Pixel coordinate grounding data

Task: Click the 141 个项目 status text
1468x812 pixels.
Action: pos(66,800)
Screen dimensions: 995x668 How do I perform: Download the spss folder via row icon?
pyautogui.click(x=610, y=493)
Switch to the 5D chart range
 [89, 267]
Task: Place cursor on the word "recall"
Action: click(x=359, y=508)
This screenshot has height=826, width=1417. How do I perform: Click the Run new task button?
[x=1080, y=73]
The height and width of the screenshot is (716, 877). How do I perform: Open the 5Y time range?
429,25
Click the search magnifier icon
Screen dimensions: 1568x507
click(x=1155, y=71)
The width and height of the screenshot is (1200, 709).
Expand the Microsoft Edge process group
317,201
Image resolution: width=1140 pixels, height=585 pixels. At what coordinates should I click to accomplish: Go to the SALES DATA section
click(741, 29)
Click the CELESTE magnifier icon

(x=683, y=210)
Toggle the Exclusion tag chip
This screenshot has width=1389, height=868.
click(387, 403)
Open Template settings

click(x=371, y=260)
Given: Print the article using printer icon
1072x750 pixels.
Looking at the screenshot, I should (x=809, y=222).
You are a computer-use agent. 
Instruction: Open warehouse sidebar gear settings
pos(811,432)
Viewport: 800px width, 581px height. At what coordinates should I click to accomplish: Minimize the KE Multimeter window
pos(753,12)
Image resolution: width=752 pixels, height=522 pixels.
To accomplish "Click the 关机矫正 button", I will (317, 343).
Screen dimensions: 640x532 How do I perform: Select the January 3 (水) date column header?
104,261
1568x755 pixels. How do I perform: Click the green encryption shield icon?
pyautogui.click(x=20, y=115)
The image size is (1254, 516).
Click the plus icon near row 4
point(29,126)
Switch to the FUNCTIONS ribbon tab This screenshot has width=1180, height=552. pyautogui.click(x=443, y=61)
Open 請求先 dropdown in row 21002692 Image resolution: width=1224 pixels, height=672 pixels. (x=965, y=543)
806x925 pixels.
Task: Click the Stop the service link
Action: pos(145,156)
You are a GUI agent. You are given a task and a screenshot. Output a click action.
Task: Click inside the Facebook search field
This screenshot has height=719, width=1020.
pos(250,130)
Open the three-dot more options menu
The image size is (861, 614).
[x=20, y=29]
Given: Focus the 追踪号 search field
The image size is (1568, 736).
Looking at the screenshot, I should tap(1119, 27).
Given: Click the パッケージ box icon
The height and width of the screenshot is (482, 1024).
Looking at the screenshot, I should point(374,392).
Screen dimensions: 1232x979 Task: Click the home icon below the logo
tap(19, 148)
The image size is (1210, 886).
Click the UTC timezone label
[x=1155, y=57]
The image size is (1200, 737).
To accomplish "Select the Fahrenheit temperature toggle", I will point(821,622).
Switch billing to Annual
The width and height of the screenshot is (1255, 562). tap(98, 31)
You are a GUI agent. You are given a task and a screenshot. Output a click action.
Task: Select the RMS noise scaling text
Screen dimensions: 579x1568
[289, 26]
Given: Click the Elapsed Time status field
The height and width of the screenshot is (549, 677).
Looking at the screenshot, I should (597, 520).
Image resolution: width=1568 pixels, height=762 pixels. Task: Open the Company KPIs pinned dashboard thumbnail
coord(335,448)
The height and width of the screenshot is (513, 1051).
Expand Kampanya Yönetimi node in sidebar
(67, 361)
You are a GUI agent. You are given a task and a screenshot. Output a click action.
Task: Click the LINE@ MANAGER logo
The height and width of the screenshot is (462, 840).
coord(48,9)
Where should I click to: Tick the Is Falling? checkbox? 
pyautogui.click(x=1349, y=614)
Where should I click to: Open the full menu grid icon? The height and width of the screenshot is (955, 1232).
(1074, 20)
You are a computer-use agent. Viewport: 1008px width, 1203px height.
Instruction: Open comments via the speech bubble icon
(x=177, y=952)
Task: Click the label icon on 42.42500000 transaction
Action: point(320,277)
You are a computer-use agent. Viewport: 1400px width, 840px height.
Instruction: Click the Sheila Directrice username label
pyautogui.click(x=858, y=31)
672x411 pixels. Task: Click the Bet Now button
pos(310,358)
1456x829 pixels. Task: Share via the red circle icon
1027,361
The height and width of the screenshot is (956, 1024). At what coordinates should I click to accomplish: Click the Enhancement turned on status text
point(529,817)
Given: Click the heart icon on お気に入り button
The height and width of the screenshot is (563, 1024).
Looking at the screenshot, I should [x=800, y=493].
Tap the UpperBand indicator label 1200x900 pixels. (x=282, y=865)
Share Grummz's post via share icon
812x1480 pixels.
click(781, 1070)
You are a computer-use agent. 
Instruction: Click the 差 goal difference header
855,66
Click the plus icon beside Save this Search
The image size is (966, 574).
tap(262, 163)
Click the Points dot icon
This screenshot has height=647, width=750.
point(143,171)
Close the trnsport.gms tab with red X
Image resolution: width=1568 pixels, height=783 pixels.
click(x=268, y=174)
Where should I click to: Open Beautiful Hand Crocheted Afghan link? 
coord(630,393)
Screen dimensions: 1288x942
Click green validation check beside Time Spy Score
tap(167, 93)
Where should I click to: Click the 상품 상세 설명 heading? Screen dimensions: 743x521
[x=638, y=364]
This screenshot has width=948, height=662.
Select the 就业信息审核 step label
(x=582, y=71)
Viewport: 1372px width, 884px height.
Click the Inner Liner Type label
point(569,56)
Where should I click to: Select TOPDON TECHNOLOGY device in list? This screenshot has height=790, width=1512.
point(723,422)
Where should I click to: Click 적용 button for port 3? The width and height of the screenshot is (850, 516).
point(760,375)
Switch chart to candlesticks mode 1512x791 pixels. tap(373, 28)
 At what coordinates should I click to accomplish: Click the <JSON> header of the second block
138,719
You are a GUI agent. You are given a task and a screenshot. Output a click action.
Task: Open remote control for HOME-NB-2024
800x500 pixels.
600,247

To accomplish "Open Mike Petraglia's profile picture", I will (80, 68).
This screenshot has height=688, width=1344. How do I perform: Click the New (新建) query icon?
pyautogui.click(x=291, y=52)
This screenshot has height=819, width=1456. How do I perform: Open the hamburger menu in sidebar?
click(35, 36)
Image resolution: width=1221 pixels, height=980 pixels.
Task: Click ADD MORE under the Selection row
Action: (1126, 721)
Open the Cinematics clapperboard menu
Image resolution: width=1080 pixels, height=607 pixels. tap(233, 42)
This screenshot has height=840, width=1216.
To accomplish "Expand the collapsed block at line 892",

EXERCISE OBJECTIVE
Taking the records above as input, show every line in which the word "field" is present.

EXPECTED OUTPUT
Task: Click inside the Facebook search field
Given: Focus the 追踪号 search field
Given: Click the Elapsed Time status field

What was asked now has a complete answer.